YOUR TASK » Write out each record below, word for word.
= Beginning of Section =
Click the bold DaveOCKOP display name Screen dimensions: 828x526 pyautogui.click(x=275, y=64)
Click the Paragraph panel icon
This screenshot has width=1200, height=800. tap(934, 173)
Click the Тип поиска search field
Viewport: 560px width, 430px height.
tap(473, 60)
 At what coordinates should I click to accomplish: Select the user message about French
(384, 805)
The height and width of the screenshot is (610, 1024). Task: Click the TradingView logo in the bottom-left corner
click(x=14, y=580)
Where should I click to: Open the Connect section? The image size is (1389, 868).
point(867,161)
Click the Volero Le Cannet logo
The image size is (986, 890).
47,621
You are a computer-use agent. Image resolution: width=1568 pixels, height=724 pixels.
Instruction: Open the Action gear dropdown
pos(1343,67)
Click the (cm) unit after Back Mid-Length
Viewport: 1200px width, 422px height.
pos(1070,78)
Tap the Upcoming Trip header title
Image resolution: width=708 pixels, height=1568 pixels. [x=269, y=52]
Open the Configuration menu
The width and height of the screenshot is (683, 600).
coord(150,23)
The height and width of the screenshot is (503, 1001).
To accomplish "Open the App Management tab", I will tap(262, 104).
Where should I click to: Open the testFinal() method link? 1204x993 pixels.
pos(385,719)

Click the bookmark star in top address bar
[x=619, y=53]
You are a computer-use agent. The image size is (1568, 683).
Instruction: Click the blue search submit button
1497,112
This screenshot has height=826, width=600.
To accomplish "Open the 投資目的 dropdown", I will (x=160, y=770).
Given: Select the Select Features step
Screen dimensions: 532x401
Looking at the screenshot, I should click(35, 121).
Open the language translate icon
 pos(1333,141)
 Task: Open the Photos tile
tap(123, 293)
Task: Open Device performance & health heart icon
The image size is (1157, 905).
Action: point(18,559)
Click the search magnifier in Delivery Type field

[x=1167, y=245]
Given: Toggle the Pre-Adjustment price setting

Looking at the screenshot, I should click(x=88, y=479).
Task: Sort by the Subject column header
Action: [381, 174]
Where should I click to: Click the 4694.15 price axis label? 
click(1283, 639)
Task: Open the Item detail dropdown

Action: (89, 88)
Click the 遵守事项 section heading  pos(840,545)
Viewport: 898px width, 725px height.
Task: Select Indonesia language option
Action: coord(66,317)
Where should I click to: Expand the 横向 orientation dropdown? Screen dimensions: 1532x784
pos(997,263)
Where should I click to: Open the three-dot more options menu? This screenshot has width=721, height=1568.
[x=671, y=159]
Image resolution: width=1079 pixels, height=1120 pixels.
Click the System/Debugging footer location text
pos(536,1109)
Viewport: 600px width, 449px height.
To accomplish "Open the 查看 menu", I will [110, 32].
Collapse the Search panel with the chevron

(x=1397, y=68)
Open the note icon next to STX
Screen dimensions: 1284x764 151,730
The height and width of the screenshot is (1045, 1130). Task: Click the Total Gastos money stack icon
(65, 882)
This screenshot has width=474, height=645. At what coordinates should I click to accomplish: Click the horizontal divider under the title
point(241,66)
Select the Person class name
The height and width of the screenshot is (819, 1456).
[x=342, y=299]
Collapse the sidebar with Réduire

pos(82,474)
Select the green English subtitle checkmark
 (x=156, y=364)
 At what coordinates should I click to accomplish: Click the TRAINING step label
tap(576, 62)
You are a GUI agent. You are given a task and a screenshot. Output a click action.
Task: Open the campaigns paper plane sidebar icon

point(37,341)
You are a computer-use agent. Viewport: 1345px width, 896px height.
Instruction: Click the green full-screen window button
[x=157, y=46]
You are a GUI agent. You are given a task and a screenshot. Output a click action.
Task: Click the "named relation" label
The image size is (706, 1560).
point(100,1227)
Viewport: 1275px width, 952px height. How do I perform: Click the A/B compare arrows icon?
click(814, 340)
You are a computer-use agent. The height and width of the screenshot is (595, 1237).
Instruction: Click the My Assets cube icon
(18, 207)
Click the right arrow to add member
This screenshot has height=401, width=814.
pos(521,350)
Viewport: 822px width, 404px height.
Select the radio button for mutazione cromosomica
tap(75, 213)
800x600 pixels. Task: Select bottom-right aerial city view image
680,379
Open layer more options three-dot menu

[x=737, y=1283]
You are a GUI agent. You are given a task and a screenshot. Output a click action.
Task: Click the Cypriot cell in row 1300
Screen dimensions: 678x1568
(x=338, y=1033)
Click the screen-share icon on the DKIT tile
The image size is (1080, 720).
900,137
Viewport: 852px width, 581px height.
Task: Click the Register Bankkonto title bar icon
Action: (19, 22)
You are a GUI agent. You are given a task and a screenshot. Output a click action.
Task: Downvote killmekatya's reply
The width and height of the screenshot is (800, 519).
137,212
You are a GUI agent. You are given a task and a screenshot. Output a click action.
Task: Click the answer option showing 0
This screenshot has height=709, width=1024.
= End of Section =
TASK ANSWER »
Click the bold DaveOCKOP display name Screen dimensions: 828x526 pyautogui.click(x=275, y=64)
Click the Paragraph panel icon
This screenshot has width=1200, height=800. tap(934, 173)
Click the Тип поиска search field
Viewport: 560px width, 430px height.
tap(473, 60)
 At what coordinates should I click to accomplish: Select the user message about French
(384, 805)
The height and width of the screenshot is (610, 1024). Task: Click the TradingView logo in the bottom-left corner
click(x=14, y=580)
Where should I click to: Open the Connect section? The image size is (1389, 868).
point(867,161)
Click the Volero Le Cannet logo
The image size is (986, 890).
47,621
You are a computer-use agent. Image resolution: width=1568 pixels, height=724 pixels.
Instruction: Open the Action gear dropdown
pos(1343,67)
Click the (cm) unit after Back Mid-Length
Viewport: 1200px width, 422px height.
pos(1070,78)
Tap the Upcoming Trip header title
Image resolution: width=708 pixels, height=1568 pixels. [x=269, y=52]
Open the Configuration menu
The width and height of the screenshot is (683, 600).
coord(150,23)
The height and width of the screenshot is (503, 1001).
To accomplish "Open the App Management tab", I will tap(262, 104).
Where should I click to: Open the testFinal() method link? 1204x993 pixels.
pos(385,719)

Click the bookmark star in top address bar
[x=619, y=53]
You are a computer-use agent. The image size is (1568, 683).
Instruction: Click the blue search submit button
1497,112
This screenshot has height=826, width=600.
To accomplish "Open the 投資目的 dropdown", I will (x=160, y=770).
Given: Select the Select Features step
Screen dimensions: 532x401
Looking at the screenshot, I should click(35, 121).
Open the language translate icon
 pos(1333,141)
 Task: Open the Photos tile
tap(123, 293)
Task: Open Device performance & health heart icon
The image size is (1157, 905).
Action: point(18,559)
Click the search magnifier in Delivery Type field

[x=1167, y=245]
Given: Toggle the Pre-Adjustment price setting

Looking at the screenshot, I should click(x=88, y=479).
Task: Sort by the Subject column header
Action: [381, 174]
Where should I click to: Click the 4694.15 price axis label? 
click(1283, 639)
Task: Open the Item detail dropdown

Action: (89, 88)
Click the 遵守事项 section heading  pos(840,545)
Viewport: 898px width, 725px height.
Task: Select Indonesia language option
Action: coord(66,317)
Where should I click to: Expand the 横向 orientation dropdown? Screen dimensions: 1532x784
pos(997,263)
Where should I click to: Open the three-dot more options menu? This screenshot has width=721, height=1568.
[x=671, y=159]
Image resolution: width=1079 pixels, height=1120 pixels.
Click the System/Debugging footer location text
pos(536,1109)
Viewport: 600px width, 449px height.
To accomplish "Open the 查看 menu", I will [110, 32].
Collapse the Search panel with the chevron

(x=1397, y=68)
Open the note icon next to STX
Screen dimensions: 1284x764 151,730
The height and width of the screenshot is (1045, 1130). Task: Click the Total Gastos money stack icon
(65, 882)
This screenshot has width=474, height=645. At what coordinates should I click to accomplish: Click the horizontal divider under the title
point(241,66)
Select the Person class name
The height and width of the screenshot is (819, 1456).
[x=342, y=299]
Collapse the sidebar with Réduire

pos(82,474)
Select the green English subtitle checkmark
 (x=156, y=364)
 At what coordinates should I click to accomplish: Click the TRAINING step label
tap(576, 62)
You are a GUI agent. You are given a task and a screenshot. Output a click action.
Task: Open the campaigns paper plane sidebar icon

point(37,341)
You are a computer-use agent. Viewport: 1345px width, 896px height.
Instruction: Click the green full-screen window button
[x=157, y=46]
You are a GUI agent. You are given a task and a screenshot. Output a click action.
Task: Click the "named relation" label
The image size is (706, 1560).
point(100,1227)
Viewport: 1275px width, 952px height. How do I perform: Click the A/B compare arrows icon?
click(814, 340)
You are a computer-use agent. The height and width of the screenshot is (595, 1237).
Instruction: Click the My Assets cube icon
(18, 207)
Click the right arrow to add member
This screenshot has height=401, width=814.
pos(521,350)
Viewport: 822px width, 404px height.
Select the radio button for mutazione cromosomica
tap(75, 213)
800x600 pixels. Task: Select bottom-right aerial city view image
680,379
Open layer more options three-dot menu

[x=737, y=1283]
You are a GUI agent. You are given a task and a screenshot. Output a click action.
Task: Click the Cypriot cell in row 1300
Screen dimensions: 678x1568
(x=338, y=1033)
Click the screen-share icon on the DKIT tile
The image size is (1080, 720).
900,137
Viewport: 852px width, 581px height.
Task: Click the Register Bankkonto title bar icon
Action: (19, 22)
You are a GUI agent. You are given a task and a screenshot. Output a click action.
Task: Downvote killmekatya's reply
The width and height of the screenshot is (800, 519).
137,212
You are a GUI agent. You are given a task and a screenshot. Output a click action.
Task: Click the answer option showing 0
This screenshot has height=709, width=1024.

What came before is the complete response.